* WHAT TO PRODUCE: Return the data below in full and exactly, except that the pictures are dropped.

GIVEN RECORDS: Begin

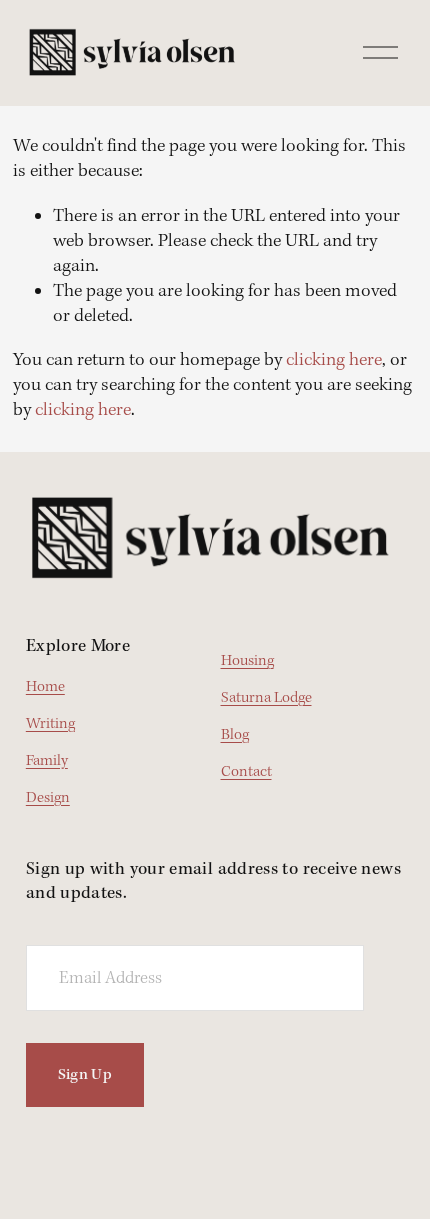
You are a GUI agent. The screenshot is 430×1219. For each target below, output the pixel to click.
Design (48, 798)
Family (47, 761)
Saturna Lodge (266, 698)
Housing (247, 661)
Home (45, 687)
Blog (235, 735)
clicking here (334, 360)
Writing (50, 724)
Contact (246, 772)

GIVEN RECORDS: End

* OUTPUT OF THE TASK:
You are a GUI agent. The screenshot is 430×1219. For each target below, output the pixel to click.
Design (48, 798)
Family (47, 761)
Saturna Lodge (266, 698)
Housing (247, 661)
Home (45, 687)
Blog (235, 735)
clicking here (334, 360)
Writing (50, 724)
Contact (246, 772)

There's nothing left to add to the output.